Tune in this weekend on most APRN stations statewide (check our usually-accurate listings here), or subscribe to our podcast.

Field Work in the Gatormobile
Amy Mayer
The permafrost along the Stampede Road north of Healy regularly attracts ecologists studying climate change. Each year, University of Florida botany professor Ted Schuur, aided by researcher Jason Vogel, brings a group up from Florida to do field work.

Barrow Archeology
Lori Townsend, APRN
In Barrow, archeologists Anne Jenson and Laura Thomas of the Barrow Arctic Science Consortium (BASC) have been moving old burials before rapid erosion washes even more of them into the Chukchi and Beaufort seas.

  • Break: “Fields of Gold” by Sting performed by Robert Tardik from Without Words

Farming in Bethel
Shane Iverson, KYUK
Along the Kuskokwim River, people survive on subsistence foods like meats and berries. But one Bethel innovator — Tim Meyers — is trying to expand that definition to include organic vegetables, grown locally, right on the tundra.

Veggies from the Sea
Scott Buron, AK
With the exception of a handful of master greenhouse gardeners, steep, forested Southeast is devoid of agriculture — on land, anyway. But if you meet Helen Watkins, you’ll realize there’s plenty to be farmed… from the sea.

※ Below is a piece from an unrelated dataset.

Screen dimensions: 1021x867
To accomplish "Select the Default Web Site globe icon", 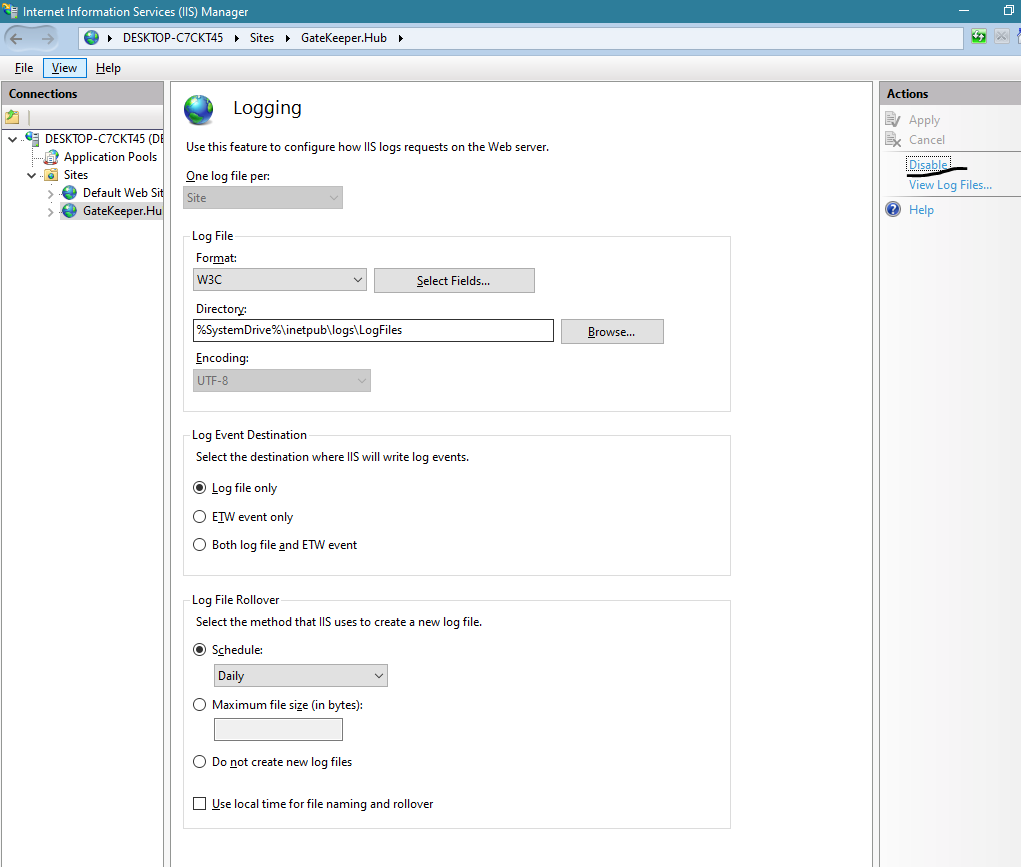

  • Music Button: “The Vegetable Song (Barnyard Dance)” by Tish Hinojosa from Threadgill’s Supper Session – Second Helpings

Planting from the Air
Ellen Lockyer, AK
Doug Glenn is the only aerial seeder in Alaska. One of his latest projects is just north of Fairbanks, where slagheaps of mines line the Steese Highway. Meet the man who uses his plane to put the green back “in them thar hills,” after the gold is taken out.

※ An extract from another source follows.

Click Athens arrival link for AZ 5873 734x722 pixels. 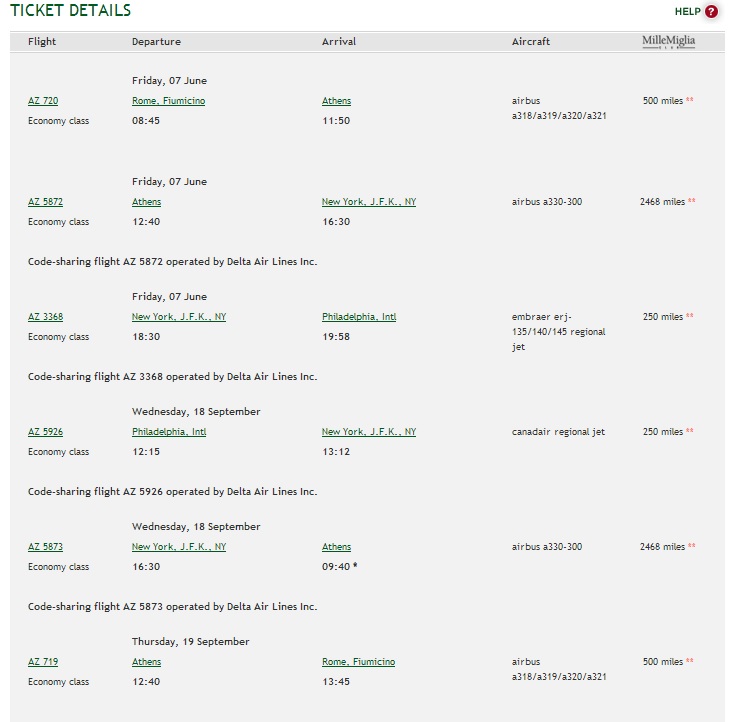[x=337, y=547]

  • Break: “Learning to Fly” from Guitar Tribute to the Foo Fighters

Own a Piece of America
Rebecca Sheir, AK
Since 1981, Scott Moger has run “Own a Piece of America,” a company that allows anyone with $3.95 jingling around in their pocket to become an honest-to-goodness landowner. We spoke with Moger in his native Manhattan, deep within some of the borough’s finest land: Central Park.

  • Music Button: “Fifty Nifty United States” by Ray Charles

The Totem Trail
Ed Schoenfeld, CoastAlaska
In the forest, field work often means trail work. Under the auspices of the Yakutat Salmon Board, crews in the Southeast community recently completed a new trail leading to their newest totem pole, created by Tsimshian artist David Boxley, Jr. Take a tour with project coordinator Bill Lacey.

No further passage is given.